On 9 April 2017 10:30:02 BST, Rasmus Schultz <[email protected]> wrote:
>Example:
>
>class Foo { public function __toString() { return "foo"; } }
>function append_to(string &$str) { $str .= "_bar"; }
>$foo = new Foo();
>append_to($foo);
>var_dump($foo); // string(7) "foo_bar"
>
>In this example, the caller's instance of Foo gets wiped out and
>replaced
>by a string
While this looks surprising in the form you've written it, it should only
really be a surprise to the function author, not the caller. If the caller sees
only the signature, then the function can do *literally anything* to their
passed by reference variable.

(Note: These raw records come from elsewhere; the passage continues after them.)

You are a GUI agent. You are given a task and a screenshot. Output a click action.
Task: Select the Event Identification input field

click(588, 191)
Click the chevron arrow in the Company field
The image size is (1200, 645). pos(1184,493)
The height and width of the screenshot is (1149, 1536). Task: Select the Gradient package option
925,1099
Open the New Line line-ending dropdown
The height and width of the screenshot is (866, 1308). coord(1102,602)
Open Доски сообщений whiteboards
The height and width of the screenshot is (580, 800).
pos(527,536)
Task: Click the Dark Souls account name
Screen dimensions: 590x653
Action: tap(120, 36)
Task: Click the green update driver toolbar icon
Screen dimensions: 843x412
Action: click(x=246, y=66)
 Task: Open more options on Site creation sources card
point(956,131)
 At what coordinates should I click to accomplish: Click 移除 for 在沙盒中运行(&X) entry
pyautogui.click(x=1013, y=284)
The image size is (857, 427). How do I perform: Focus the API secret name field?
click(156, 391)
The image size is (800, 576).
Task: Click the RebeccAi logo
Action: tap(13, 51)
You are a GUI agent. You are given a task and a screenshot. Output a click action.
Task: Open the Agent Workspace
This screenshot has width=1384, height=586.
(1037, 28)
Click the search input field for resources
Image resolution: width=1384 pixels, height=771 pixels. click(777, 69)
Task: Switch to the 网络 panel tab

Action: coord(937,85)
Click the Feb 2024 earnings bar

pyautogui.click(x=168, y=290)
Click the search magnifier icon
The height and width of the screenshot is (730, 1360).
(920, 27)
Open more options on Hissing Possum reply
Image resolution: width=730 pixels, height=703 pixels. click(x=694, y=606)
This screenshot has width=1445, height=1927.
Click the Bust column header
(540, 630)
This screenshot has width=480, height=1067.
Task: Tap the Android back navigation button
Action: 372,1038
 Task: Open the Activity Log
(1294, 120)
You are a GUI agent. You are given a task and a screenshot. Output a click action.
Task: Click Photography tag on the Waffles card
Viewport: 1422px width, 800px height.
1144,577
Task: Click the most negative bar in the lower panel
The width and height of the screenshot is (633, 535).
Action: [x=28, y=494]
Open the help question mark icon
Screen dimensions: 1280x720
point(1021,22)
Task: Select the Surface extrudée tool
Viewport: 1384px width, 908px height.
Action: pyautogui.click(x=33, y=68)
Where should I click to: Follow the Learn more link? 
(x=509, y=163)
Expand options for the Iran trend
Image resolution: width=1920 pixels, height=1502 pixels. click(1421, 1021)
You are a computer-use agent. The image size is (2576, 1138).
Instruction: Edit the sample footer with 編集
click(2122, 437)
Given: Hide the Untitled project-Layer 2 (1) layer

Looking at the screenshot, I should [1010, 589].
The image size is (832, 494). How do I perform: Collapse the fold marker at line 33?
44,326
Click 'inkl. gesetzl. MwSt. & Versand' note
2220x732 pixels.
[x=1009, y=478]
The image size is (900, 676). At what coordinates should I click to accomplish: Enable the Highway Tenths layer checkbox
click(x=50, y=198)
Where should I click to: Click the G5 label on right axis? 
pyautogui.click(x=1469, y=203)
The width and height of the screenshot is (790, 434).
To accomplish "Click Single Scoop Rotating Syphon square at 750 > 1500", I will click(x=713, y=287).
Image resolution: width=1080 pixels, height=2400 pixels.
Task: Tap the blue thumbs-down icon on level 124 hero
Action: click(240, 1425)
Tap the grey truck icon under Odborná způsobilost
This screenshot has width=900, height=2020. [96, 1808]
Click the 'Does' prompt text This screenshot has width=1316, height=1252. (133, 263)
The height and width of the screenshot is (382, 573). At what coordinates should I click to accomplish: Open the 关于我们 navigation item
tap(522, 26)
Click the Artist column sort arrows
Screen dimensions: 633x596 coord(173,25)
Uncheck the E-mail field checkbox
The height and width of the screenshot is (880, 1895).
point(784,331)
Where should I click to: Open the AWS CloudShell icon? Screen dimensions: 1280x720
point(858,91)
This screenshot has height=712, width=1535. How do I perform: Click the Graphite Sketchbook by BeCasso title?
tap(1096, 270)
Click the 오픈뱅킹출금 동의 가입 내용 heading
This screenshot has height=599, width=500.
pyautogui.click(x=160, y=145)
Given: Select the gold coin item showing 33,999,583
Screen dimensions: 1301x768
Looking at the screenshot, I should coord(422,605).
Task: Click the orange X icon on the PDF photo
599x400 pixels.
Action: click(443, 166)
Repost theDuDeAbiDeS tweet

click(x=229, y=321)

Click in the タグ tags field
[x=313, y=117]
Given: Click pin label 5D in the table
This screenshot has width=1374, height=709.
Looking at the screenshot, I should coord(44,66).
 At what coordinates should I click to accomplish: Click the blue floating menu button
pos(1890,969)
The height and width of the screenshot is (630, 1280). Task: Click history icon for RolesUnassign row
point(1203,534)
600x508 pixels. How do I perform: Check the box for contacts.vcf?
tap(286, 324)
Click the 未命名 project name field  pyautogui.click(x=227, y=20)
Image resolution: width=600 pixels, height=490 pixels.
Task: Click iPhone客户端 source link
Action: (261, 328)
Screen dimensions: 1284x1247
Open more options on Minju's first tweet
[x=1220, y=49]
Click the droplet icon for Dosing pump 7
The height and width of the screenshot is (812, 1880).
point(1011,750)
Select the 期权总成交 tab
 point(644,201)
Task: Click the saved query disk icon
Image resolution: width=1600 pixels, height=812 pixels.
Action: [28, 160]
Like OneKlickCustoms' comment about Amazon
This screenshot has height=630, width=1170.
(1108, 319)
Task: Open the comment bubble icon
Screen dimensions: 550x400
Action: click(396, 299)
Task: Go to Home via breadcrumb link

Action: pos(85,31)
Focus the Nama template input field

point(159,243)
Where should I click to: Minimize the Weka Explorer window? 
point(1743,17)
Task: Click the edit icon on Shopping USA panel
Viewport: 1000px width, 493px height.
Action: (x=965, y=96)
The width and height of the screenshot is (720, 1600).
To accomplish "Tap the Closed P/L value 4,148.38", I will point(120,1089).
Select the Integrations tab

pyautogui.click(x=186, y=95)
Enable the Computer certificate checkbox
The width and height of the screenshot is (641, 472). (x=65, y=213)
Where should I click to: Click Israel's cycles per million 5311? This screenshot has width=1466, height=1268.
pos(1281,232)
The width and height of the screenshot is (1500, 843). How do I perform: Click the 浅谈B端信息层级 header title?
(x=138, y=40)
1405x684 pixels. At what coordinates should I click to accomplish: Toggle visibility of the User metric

The caller is giving full control and "ownership"
of that variable, and shouldn't make any assumptions about what it will look
like when it comes back.
For example, you don't even need PHP7 to do this:
class Foo { public function __toString() { return "foo"; } }
function append_to(&$str) { $str = (string)$str . "_bar"; }
$foo = new Foo();
append_to($foo);
var_dump($foo); // string(7) "foo_bar"
I don't think it's any more unreasonable for a reference parameter to change
type in the parameter handling of your example function (with strict_types off)
than inside the body of my example function. Of course, by setting
strict_types=1, the caller can change the implicit cast to an implicit
assertion, and get an error in your example; it won't save them from my
example, though.
Regards,
--
Rowan Collins
[IMSoP]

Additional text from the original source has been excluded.